Europe solidaire de la Grèce

Nous serons plus forts demain qu’hier. Ce matin nous nous retrouvions, pour le petit-déjeuner, avec une délégation du village italien qui est jumelé avec le nôtre.

Nous serons plus forts demain qu’hier. Ce matin nous nous retrouvions, pour le petit-déjeuner, avec une délégation du village italien qui est jumelé avec le nôtre.

Avec le temps des liens se sont créés et bavarder en sirotant un bon café tout en retrouvant l’usage de la langue de Dante, me ramène à cette époque bien lointaine du « traité de Rome » où, passant un quart de mon temps en Vallée d’Aoste, je parlais le patois de cette région mais aussi l’Italien. Adolescent, j’ai souvent imaginé d’être, plus tard, élu de cette région, située à cheval sur la France et l’Italie, qui faisait, autrefois, partie du Duché de Savoie.

Quand je disais, récemment, que mes convictions européennes remontent loin dans le temps, je n’inventais rien. Je me remémorais juste la période où se formaient mes convictions, et où je pensais que nous dépasserions vite et totalement nos contours nationaux.

Ma tristesse, et malgré le soleil resplendissant qui ne pousse guère à la morosité aujourd’hui, je vous assure que je suis peiné … et, du coup, révolté, résulte du spectacle de cette Europe en doute sur elle-même et sans capacité de se projeter.

Le paradoxe c’est que nous sommes à la fois, comme je le rappelais dans mon dernier billet, la première puissance économique mondiale, mais aussi un nain politique et un confetti géographique.

La crise qui secoue le monde entier soumet à beaucoup plus rude épreuve de nombreux pays où la famine, presque jugulée à l’issue « des trente glorieuses », revient au galop. Aux USA, et malgré la politique de Barack OBAMA, le nombre des personnes touchées par la misère est reparti à la hausse et « Les raisins de la colère » marquent de nouveau ces populations parmi lesquelles les Mexicains, fuyant la misère de leur pays, gonflent les effectifs de ceux qui sont prêts à rejoindre les rangs des aspirants-esclaves de ceux qui n’ont rien à perdre.

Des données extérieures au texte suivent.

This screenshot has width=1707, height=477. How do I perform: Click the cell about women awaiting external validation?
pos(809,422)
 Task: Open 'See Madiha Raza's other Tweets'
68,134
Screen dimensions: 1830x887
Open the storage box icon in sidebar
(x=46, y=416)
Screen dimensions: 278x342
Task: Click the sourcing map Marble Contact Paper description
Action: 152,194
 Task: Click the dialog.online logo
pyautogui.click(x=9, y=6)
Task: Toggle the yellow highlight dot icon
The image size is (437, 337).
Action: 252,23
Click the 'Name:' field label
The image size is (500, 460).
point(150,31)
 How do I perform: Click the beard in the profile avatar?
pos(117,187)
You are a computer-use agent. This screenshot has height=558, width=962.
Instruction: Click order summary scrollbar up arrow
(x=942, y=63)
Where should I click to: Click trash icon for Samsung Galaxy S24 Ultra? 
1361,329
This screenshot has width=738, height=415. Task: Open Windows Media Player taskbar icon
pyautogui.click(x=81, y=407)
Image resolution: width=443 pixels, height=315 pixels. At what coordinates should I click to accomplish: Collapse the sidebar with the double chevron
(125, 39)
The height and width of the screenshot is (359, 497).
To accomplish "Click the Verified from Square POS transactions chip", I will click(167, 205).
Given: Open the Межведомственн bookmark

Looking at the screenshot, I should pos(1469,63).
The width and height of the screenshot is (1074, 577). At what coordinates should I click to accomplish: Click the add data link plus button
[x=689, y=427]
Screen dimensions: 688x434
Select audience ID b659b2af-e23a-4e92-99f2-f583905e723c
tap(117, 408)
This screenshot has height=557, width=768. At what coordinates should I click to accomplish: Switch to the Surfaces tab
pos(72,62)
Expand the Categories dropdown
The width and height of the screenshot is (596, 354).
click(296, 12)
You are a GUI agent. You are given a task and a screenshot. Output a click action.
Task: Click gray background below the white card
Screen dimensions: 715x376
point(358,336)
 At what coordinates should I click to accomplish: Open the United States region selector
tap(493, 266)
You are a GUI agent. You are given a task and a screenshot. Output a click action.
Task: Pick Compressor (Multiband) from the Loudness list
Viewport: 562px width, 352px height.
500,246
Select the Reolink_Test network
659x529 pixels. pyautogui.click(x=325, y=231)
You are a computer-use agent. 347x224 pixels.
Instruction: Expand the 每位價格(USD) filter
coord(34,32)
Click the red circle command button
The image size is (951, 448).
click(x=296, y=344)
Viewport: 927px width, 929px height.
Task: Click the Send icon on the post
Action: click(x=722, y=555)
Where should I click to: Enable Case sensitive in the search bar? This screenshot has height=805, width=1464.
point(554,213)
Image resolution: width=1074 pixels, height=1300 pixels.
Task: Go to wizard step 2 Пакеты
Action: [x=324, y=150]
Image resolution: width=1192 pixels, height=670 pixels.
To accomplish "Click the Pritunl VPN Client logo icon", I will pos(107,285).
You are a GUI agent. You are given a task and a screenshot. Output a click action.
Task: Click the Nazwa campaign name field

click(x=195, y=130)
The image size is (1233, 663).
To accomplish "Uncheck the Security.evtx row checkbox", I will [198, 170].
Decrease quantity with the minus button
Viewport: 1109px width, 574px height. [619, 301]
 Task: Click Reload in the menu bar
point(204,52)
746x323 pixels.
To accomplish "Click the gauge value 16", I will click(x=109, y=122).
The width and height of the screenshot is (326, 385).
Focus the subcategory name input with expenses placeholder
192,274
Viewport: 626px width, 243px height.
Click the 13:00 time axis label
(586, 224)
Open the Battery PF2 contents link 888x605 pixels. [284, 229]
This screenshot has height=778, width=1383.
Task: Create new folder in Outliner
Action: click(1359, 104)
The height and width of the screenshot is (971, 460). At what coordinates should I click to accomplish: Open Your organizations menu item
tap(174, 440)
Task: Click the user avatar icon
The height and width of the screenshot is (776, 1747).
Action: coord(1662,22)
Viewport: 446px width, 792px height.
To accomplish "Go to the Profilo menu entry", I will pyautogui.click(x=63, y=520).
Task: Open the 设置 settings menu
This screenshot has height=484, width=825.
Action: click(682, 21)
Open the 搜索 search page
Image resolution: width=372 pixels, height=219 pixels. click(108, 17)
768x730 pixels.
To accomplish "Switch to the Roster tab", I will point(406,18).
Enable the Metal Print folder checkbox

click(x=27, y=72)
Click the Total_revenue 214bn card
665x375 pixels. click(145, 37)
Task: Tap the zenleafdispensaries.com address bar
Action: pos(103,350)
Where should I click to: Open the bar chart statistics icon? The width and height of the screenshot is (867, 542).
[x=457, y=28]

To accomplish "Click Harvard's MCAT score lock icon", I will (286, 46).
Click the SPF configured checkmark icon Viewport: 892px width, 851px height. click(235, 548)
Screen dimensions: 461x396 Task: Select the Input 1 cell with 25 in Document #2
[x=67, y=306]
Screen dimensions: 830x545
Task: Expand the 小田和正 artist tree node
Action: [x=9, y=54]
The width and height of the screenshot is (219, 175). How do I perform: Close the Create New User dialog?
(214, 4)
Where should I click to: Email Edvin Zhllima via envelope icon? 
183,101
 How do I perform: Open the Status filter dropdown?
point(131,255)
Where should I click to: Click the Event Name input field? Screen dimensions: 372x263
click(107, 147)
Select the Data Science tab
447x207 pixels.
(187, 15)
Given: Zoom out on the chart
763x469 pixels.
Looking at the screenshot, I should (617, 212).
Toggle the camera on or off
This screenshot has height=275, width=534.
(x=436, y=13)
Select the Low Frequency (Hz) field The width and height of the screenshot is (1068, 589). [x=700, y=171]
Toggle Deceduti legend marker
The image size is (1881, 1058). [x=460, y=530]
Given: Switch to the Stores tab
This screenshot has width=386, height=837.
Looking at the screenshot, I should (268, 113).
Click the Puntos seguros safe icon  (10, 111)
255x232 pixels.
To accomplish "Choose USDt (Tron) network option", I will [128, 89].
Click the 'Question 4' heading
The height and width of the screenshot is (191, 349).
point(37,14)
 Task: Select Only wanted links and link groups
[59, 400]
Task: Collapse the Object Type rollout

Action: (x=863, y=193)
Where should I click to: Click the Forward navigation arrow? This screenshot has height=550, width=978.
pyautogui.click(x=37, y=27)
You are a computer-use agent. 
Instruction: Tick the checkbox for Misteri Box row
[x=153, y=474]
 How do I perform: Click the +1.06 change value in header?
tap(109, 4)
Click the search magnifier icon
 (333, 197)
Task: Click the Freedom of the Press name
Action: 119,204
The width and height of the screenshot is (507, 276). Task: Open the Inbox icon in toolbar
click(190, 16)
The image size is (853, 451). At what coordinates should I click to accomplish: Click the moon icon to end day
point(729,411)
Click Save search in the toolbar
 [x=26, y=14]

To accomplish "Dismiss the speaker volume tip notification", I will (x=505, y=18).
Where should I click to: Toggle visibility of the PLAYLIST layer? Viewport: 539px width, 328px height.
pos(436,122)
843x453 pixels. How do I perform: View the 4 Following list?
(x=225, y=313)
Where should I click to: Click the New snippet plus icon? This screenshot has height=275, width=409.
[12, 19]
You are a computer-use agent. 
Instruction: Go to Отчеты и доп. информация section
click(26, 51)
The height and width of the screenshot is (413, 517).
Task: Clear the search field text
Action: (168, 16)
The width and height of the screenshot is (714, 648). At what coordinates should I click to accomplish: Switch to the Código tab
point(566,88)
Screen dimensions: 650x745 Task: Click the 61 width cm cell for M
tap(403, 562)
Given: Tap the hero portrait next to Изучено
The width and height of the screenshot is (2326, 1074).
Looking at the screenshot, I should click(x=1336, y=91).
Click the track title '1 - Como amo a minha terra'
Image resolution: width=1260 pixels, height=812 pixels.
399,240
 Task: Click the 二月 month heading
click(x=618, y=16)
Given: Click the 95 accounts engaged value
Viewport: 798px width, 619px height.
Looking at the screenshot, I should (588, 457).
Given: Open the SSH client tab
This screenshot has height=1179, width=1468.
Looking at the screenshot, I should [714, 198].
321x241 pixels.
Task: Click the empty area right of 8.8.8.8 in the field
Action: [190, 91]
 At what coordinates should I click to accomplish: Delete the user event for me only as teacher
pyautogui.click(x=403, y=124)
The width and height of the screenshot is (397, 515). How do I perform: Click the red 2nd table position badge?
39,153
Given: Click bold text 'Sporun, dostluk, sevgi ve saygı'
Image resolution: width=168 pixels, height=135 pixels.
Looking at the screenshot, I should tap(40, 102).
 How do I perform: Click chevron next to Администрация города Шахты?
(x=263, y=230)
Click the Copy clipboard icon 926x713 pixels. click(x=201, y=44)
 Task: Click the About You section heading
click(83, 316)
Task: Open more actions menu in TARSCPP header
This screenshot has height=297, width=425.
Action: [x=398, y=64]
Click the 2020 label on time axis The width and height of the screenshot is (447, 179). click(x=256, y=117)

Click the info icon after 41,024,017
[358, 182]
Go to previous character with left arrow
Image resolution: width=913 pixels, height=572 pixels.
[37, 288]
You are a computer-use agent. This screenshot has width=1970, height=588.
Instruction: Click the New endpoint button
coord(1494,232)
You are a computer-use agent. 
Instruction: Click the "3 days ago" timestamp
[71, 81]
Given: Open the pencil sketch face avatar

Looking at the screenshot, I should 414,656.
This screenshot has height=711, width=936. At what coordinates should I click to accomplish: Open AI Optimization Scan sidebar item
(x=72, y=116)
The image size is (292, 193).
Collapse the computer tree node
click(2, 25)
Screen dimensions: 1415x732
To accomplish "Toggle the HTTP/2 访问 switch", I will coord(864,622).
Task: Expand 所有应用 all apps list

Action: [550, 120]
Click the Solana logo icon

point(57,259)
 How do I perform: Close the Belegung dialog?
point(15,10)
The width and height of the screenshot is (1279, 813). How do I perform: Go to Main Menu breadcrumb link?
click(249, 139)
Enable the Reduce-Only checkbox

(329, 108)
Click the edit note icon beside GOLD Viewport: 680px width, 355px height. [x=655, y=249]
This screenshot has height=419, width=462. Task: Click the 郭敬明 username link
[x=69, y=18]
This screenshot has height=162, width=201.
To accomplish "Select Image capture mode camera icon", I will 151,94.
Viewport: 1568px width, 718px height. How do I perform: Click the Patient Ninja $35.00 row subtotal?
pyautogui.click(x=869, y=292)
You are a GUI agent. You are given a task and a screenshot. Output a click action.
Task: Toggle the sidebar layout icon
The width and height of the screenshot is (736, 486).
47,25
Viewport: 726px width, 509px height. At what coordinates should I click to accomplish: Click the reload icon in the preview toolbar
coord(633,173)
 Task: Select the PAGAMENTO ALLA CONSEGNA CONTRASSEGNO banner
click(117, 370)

Pour l’instant, alors que nous ne sommes appelés qu’à serrer un peu les dents, sans profonde remise en cause de notre niveau de vie … il nous revient juste d’en rester là des efforts à consentir. Mais cela suppose de nous serrer les coudes en ne laissant aucun pays européen en dehors du cercle de la solidarité.

Dans les années 1997-1999, ayant en charge la préparation d’un établissement bancaire à l’arrivée de l’euro, j’ai fait une centaine d’interventions pour expliquer, principalement à des publics de patrons de PME, comment s’opèrerait le passage à l’euro et ce que cela leur imposait de préparer. Je me souviens bien que j’exprimais souvent mon doute sur le fait que la Grèce soir véritablement prête à intégrer le périmètre de la monnaie unique. Maintenant que ça a été fait, nous ne pouvons pas lâcher le membre le plus faible de la famille … et il n’est ni raisonnable, ni acceptable, de le punir de ses erreurs passées, qui engagent tout autant notre responsabilité … ne serait-ce que parce que nous les avons couvertes de notre silence.

Les épreuves fortifient. L’Europe sortira revivifiée de la période que nous vivons.